§ **AUSZUG**
● ● ●

Menschliches Versagen des Antikommunismus

Alle Eier in einem Korb

Es ist ein Wagnis, die gesamte militärische Elite eines Landes auf ein einziges Schiff zu verladen. In der Schweiz hat sich vor 70 Jahren General Guisan nicht ohne Grund zu diesem ungewöhnlichen Schritt entschlossen. «Alle Eier in einem Korb!», riefen die am Ufer Stehenden besorgt, als sich “das ganze Rösslispiel”, die Offiziere der gesamten Armee vom General bis zu den Bataillonskommandanten in corpore einschifften und nach der Rütliwiese bewegten.

Beim Flugzeugabsturz von Smolensk ist kürzlich die politische und militärische Elite Polens zugrunde gerichtet worden. Die Streitkräfte und die Ministerien sind enthauptet.

● ● ●

§ **VERFÜGBARE DATEN**
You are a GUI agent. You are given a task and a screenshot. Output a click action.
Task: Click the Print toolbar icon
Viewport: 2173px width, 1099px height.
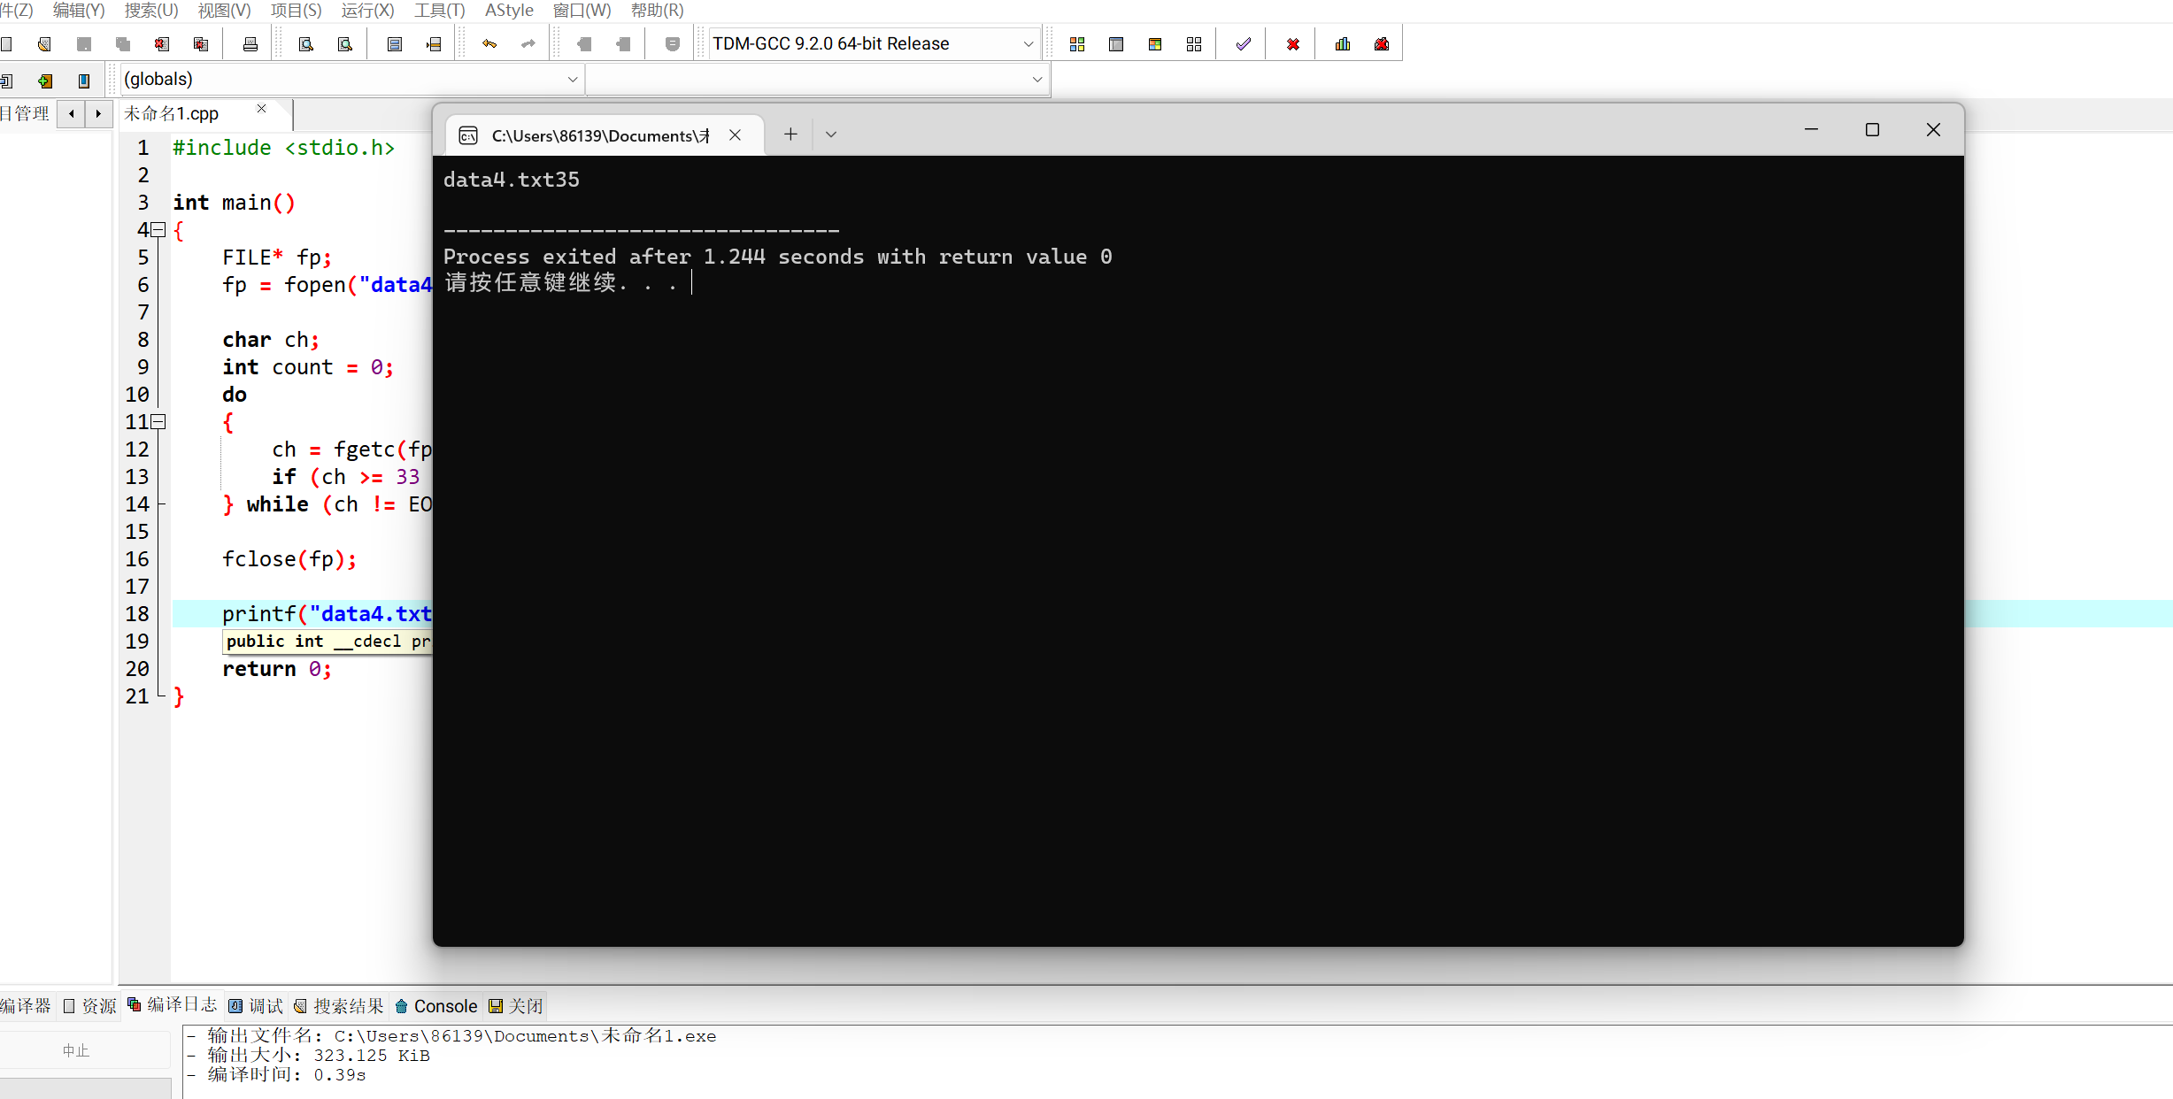(250, 44)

● ● ●

§ **ZU ERLEDIGEN**
Gib den Auszug oben über die Elite auf einem einzigen Schiff vollständig und Zeichen für Zeichen wieder.

§ **ERGEBNIS**
Menschliches Versagen des Antikommunismus

Alle Eier in einem Korb

Es ist ein Wagnis, die gesamte militärische Elite eines Landes auf ein einziges Schiff zu verladen. In der Schweiz hat sich vor 70 Jahren General Guisan nicht ohne Grund zu diesem ungewöhnlichen Schritt entschlossen. «Alle Eier in einem Korb!», riefen die am Ufer Stehenden besorgt, als sich “das ganze Rösslispiel”, die Offiziere der gesamten Armee vom General bis zu den Bataillonskommandanten in corpore einschifften und nach der Rütliwiese bewegten.

Beim Flugzeugabsturz von Smolensk ist kürzlich die politische und militärische Elite Polens zugrunde gerichtet worden. Die Streitkräfte und die Ministerien sind enthauptet.